Constitutionally — if you believe the Cuban constitution — Castro’s official successor is Ramón Machado Ventura, the country’s first vice president, the same position Raúl Castro held under Fidel Castro. Machado Ventura, who is actually about a year older than Raúl, is an old school hardliner whose friendship with Raúl goes back to 1958.
But whether it’s Machado Ventura or anyone else officially at the helm, real power in Cuba will most likely pass from the Castros to Ramiro Valdés, the eminence gris of the Revolution — the only man twice deposed from power and twice returned meaner and stronger.
Technically, Valdes is number two to Machado Ventura but he’s number one in the Scariest Guy in Cuba category.
Valdés, 82, was an early supporter of the Revoluton — and the only one besides Raúl and Fidel still alive with the title Comandante de la Revolución — but by 1969, when he was serving as Minister of the Interior — the internal security apparatus — he was kicked to the curb at the Soviet’s request. Fidel brought him back in 1978 but he was fired again in 1986.
But what a very lucky bastard he turned out to be: he ended up as the chief of Copextel, the national electronics firm, just as computer technology was changing the world. In this new position, Valdés wisely made himself indispensable (by learning the new technology and by withholding knowledge of the new technology) and eventually Copextel became a kind of mini-ministry within the Ministryof Information Technology and Communications. By 1996, Valdés had taken over the ministry — and turned it into a security behemoth. Raúl made him a VP in 2008.

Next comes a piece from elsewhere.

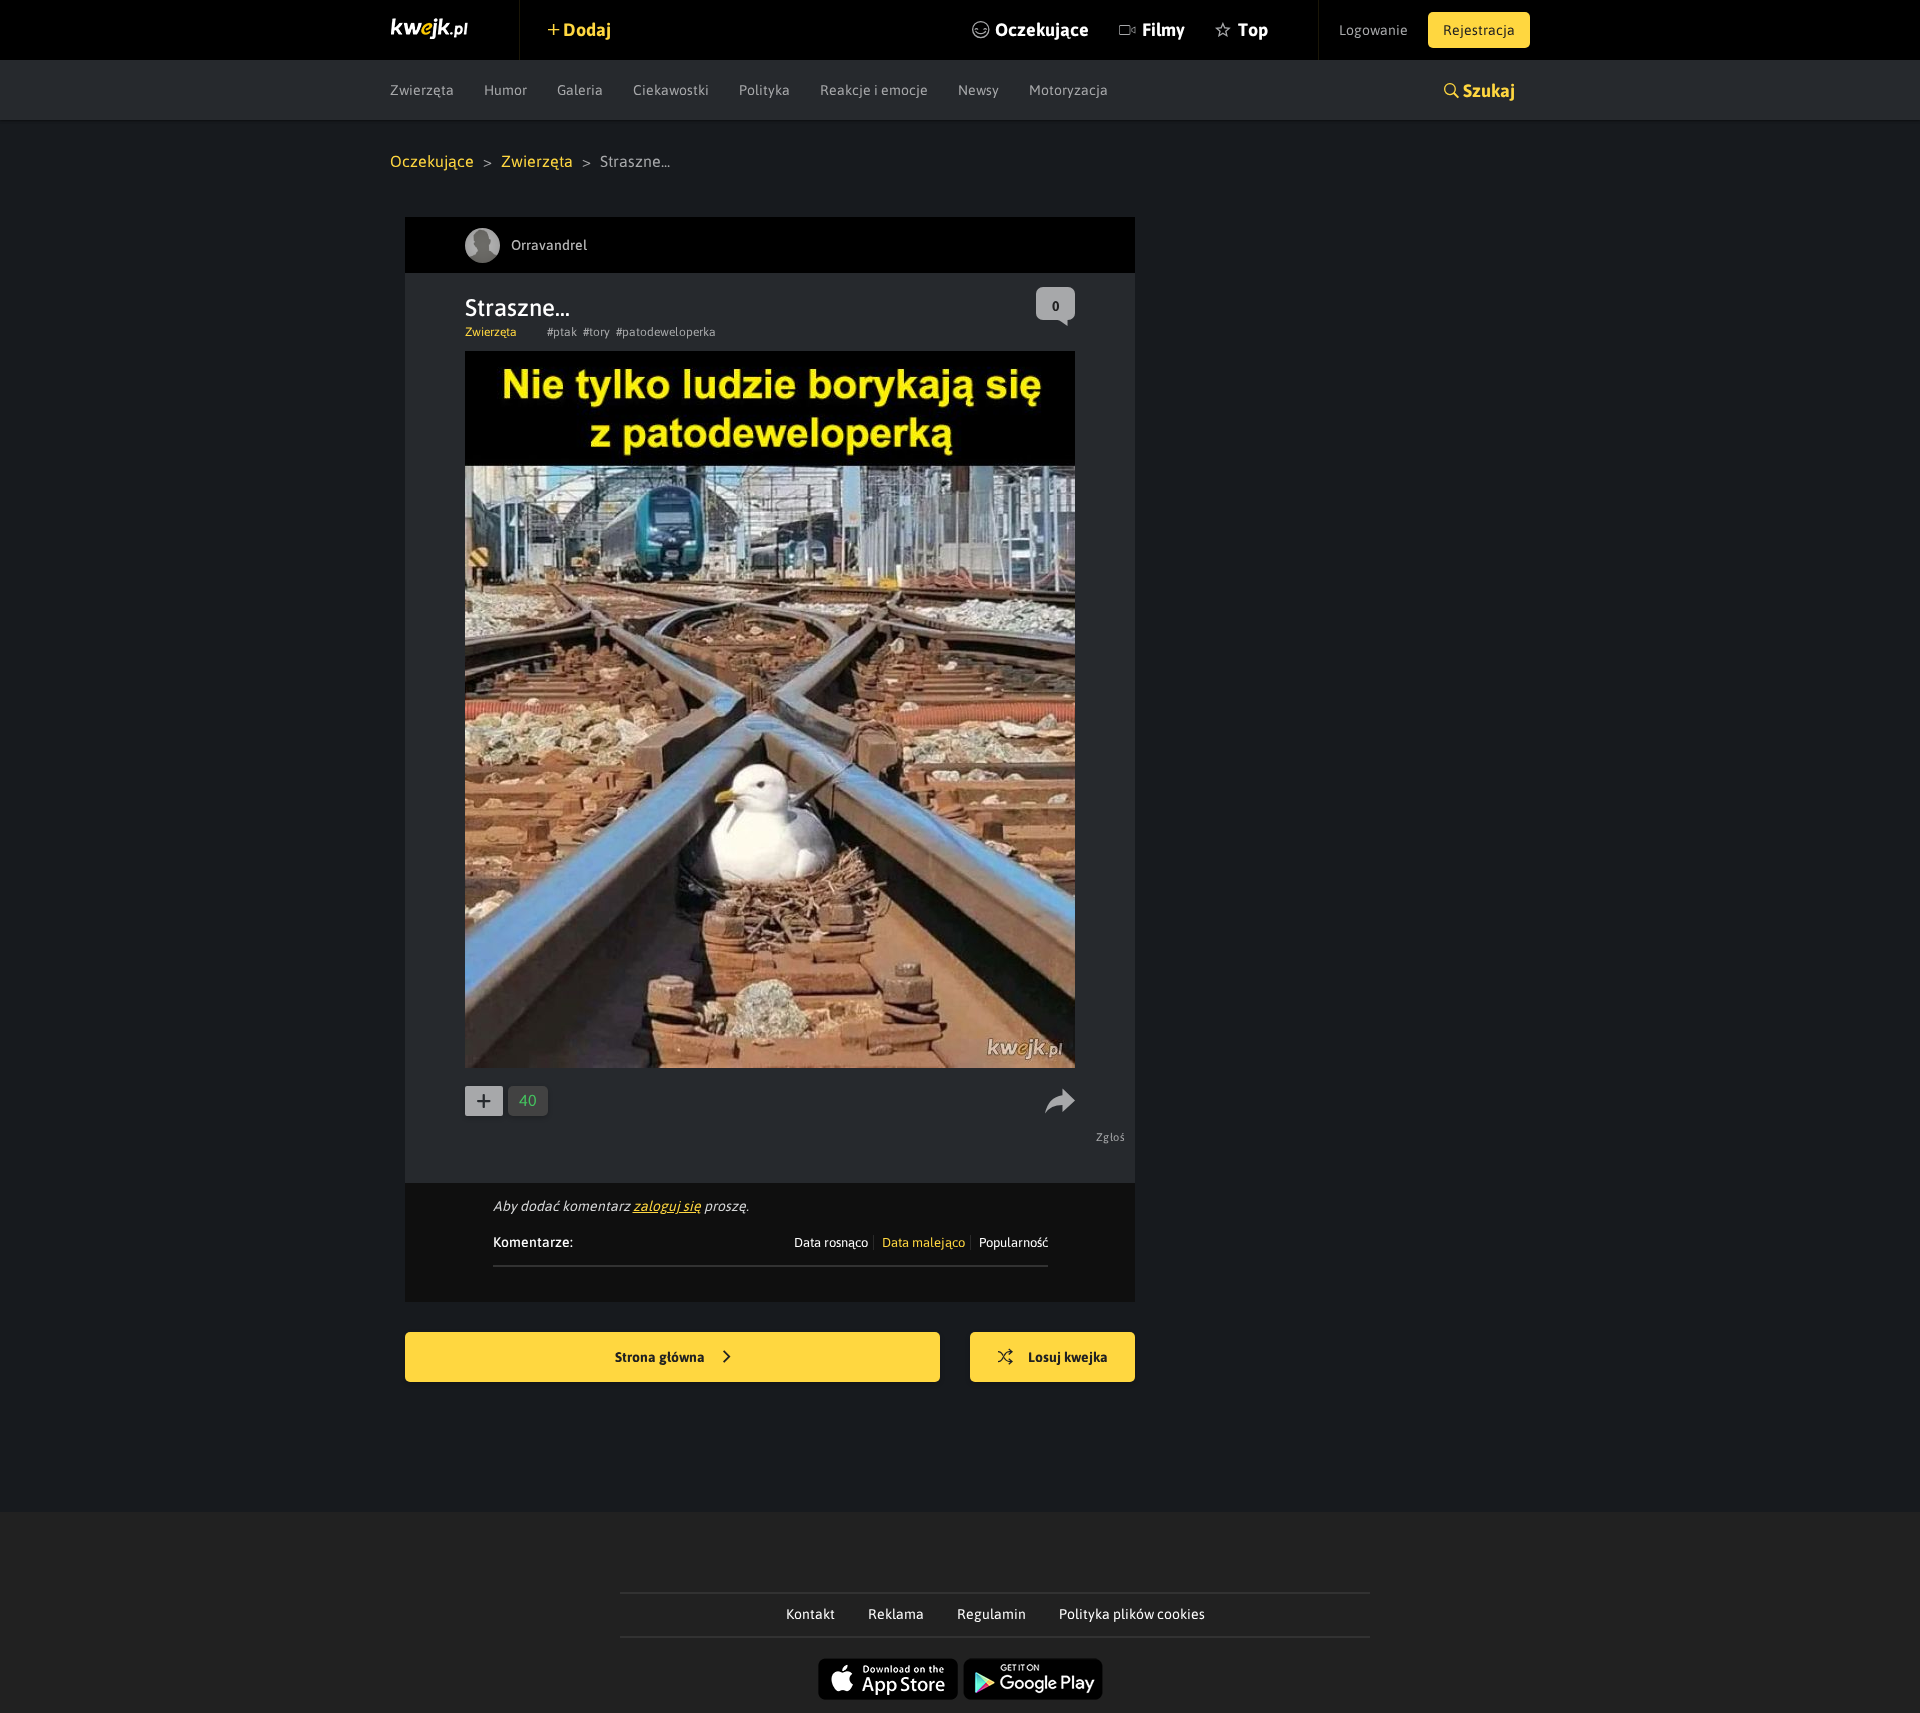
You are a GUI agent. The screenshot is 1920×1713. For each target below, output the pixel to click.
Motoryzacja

How important has Valdés become since then? Well, while Venezuelan President Hugo Chavéz recovered from myriad surgeries in Havana, Venezuelan officials met exclusively with Raúl Castro and Valdés (Machado Ventura was nowhere to be seen). And this made perfect sense: For the last few years, Valdés has been advising Venezuela — Cuba’s economic lifeline — on behalf of the Cuban government on energy and security. He supervises the more than 40,000 Cubans sent to Venezuela as doctors, sports instructors, planners, military advisers and intelligence agents (many embedded in Venezuela’s armed forces, foreign and finance ministries, ports, electricity grid, central bank and intelligence agency).
Make no mistake: The next guy to control Cuba is the guy who keeps Venezuelan oil coming. There’s only one of those, and it doesn’t hurt that he’s ruthless.
But Raúl isn’t ready to hand the reins over just yet.